Monday, December 03, 2007

Geo-DJ, Part 1: The Idea

In some of my earlier research on what I called place-based computing, I used handheld and tablet computers with GPS receivers to present archival materials to historians during fieldwork. Say you are standing in front of an old building. The system uses the GPS to determine your location, which is plotted in a geographic information system (GIS). The GIS layers include georeferenced historical maps and aerial photographs, so you can see what was around your present position (or thought to be around your position) when those historical representations were created. The GIS also includes hyperlinks to other kinds of historical sources, like photographs of buildings and streetscapes, census returns, newspaper articles, city directories, and so on. You can click on a digitized source to consult it, comparing it with the material sources that accumulate naturally in the archive of place. The system tested pretty well for individual researchers and small walking tours, although our prototypes were not very robust, had relatively short battery lives and could be difficult to read in direct sunlight.

The system that I am designing now, the geo-DJ, expands this work into an ambient, auditory dimension. Imagine walking around outside with an iPod-like device that is playing an electronic soundtrack. The music changes as you move, reflecting the historical land use patterns of the area that you are exploring. You may choose to represent patches of original forest with a flute, a dairy farm with bass viol and cow bells, a factory with a percussion ensemble, a slaughterhouse with discordant horns. As you walk towards the site of an old factory, the sounds of percussion rise in volume to dominate the music. Like the earlier place-based systems, the geo-DJ includes a GPS receiver and is based on GIS technology. The system determines your present position, then calculates distance and direction from the centroids of the historical features of interest. That data will then be used to mix the audio tracks that represent each feature.

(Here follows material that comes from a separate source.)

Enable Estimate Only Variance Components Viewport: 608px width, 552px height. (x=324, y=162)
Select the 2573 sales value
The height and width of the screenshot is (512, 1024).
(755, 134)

At the moment, I'm working with a number of different hardware designs. The easiest ones to build will make use of the same handheld / GPS / GIS platform that I used earlier. I'm also experimenting with using dedicated audio hardware and microcontrollers like Arduino. Although I envision using the system as a history appliance, many other applications are possible. I'll be posting software and hardware notes here for other people who want to hack the geo-DJ.